• [Activity]: The Canguro text describes the rear seat's entry hatch. Explain why the hatch was fitted with transparencies.

It was an all-wood-framed aircraft, skinned with a mixture of plywood and fabric. High mounted wings were built around single spar with a ply covered D-box leading edge. Behind the spar the wings were largely fabric covered apart from an inboard section containing the CVV-type airbrakes which extended above and below the wing, where the ply skin reached aft to the trailing edge. There was also extra ply skinning inboard of the airbrakes, forward of the oblique, internal drag strut. Outboard of the airbrakes Frise ailerons formed the trailing edge out to rounded tips. In plan the wings were straight tapered, mostly on the trailing edge; they had 8.2° of washout and each could be detached separately for transport.

The oval section monocoque fuselage of the Canguro was entirely ply skinned as was the tailplane, mounted on top of the fuselage, and the narrow fin behind it. The rear control surfaces were fabric covered, with a wide chord, rounded rudder extending to the keel and moving in an elevator cut-out. The crew were seated in tandem in a cabin with a wrap-around windscreen and two rectangular windows on each side. The rear seat was under the wing, with entry from above via a hatch provided with transparencies to give some upward view. The prototype Canguro and those built entirely post-war had a rubber sprung skid for landing, which extended aft beyond the cabin; a drop away wheeled dolly was used for take-off. Those originally intended for the I.A.F. had a fixed wheel at the rear of a shorter skid, though this proved too small.

One Canguro was modified to fly under power by Adriano Mantelli. His first version, flown in 1955 had a 16.4 kW (22 hp) motor mounted on a pylon above the wing. After storm damage this airframe was modified again to take a 1.47 kN (331 lbf) Turbomeca Palas turbojet in place of the rear seat, with a ventral fuselage exhaust below the wing trailing edge. Dating from 1962, it was known as the Canguro Palas. In 1964 Mantelli set a new FAI record for C1b class aircraft of 9,700 m (31,824 ft).

==Operational history==

In 1943 the Italian Air Force ordered six Canguros, to be built by Ambrosini, but received only one before the fall of the Benito Mussolini regime. The others remained half-built until after the end of World War II, when Ambrosini completed them and produced twenty four more. Three others were built by Meteor SpA and one by a club. Several remained in service in 1982.

A Canguro was the first sailplane to cross the Apennines on 22 April 1953, flown by Adriano Mantelli.

• [Listed entries]:
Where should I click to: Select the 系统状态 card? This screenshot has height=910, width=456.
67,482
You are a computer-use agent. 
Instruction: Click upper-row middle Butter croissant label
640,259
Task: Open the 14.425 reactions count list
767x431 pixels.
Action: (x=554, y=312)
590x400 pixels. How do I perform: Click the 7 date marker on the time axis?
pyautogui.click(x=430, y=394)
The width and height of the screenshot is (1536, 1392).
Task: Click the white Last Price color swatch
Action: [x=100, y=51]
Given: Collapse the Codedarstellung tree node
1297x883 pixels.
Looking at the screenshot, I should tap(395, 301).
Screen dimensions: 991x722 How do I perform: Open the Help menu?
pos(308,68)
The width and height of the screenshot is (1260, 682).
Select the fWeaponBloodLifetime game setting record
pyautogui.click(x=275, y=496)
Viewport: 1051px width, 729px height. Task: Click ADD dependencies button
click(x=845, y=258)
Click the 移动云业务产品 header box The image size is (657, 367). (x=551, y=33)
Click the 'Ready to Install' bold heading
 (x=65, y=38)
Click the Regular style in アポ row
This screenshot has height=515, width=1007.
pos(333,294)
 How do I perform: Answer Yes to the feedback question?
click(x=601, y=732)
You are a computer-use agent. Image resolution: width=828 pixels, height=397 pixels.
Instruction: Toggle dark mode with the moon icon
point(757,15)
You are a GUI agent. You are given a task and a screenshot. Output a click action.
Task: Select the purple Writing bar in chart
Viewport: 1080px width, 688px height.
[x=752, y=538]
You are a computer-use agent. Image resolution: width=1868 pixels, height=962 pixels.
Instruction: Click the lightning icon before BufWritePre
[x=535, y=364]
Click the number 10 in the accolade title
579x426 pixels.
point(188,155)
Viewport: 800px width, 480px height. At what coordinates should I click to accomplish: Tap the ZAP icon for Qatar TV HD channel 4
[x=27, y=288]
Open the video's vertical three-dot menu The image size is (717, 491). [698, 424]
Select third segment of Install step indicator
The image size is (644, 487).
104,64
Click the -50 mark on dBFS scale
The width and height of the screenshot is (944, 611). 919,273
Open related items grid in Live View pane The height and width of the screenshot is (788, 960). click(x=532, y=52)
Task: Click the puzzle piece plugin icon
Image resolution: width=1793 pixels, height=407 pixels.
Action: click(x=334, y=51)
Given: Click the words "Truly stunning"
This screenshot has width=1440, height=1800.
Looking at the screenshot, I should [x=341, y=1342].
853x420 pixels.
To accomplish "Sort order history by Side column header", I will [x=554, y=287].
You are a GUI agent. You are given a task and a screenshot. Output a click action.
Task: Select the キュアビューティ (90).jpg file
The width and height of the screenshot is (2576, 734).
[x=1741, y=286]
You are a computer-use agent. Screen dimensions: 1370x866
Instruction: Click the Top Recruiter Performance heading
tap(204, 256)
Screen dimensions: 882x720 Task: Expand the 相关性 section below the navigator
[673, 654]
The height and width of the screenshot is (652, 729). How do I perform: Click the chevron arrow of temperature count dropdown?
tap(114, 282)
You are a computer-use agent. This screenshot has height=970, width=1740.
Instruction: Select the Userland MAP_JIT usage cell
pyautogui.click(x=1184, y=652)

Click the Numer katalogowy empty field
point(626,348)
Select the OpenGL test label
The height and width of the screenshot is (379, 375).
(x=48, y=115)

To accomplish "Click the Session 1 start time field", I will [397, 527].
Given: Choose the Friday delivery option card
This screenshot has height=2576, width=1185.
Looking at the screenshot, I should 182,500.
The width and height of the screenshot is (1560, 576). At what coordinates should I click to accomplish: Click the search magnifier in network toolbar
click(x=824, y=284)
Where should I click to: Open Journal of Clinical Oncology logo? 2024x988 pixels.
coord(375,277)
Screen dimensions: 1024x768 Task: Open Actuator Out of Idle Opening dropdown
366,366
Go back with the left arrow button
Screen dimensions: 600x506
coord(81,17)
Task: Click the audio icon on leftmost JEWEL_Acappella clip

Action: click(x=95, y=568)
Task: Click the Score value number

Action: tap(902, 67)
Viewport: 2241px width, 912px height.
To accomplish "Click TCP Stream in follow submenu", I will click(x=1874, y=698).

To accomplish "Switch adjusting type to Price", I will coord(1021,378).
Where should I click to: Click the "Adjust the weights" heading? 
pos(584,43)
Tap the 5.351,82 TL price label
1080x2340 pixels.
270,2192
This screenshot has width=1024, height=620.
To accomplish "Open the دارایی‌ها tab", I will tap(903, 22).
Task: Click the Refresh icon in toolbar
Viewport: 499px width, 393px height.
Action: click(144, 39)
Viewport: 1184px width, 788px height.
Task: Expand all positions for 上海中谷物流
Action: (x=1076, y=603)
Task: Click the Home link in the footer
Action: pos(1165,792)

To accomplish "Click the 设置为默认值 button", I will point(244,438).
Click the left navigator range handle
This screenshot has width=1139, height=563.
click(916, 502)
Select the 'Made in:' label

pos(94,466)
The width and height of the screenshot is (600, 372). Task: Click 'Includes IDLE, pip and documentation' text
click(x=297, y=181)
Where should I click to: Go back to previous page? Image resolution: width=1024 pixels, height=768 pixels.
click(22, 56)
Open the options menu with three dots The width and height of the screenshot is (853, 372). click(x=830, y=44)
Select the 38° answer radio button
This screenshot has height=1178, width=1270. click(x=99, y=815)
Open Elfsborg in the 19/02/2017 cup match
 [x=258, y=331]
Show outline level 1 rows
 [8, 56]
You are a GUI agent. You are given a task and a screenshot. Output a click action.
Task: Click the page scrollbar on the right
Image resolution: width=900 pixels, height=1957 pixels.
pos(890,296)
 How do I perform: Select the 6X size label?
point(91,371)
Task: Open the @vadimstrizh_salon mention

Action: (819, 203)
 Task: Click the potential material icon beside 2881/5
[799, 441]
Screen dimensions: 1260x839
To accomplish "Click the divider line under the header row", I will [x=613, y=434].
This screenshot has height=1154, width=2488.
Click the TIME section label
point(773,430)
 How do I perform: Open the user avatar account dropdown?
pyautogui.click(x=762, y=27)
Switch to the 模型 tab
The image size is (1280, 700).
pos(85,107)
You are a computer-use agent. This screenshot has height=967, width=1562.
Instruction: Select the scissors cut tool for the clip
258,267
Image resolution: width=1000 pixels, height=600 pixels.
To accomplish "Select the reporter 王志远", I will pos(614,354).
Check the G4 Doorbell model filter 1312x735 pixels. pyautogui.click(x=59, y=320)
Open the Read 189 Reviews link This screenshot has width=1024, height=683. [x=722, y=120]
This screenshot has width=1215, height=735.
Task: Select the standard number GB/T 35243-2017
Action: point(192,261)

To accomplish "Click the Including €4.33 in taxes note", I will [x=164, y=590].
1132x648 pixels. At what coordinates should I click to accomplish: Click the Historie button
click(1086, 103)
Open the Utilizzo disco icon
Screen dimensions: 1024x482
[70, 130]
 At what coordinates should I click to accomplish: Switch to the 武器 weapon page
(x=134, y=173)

• [Answer section]: The rear seat sat under the wing and was entered from above through a hatch. The hatch had transparencies to give that seat some upward view.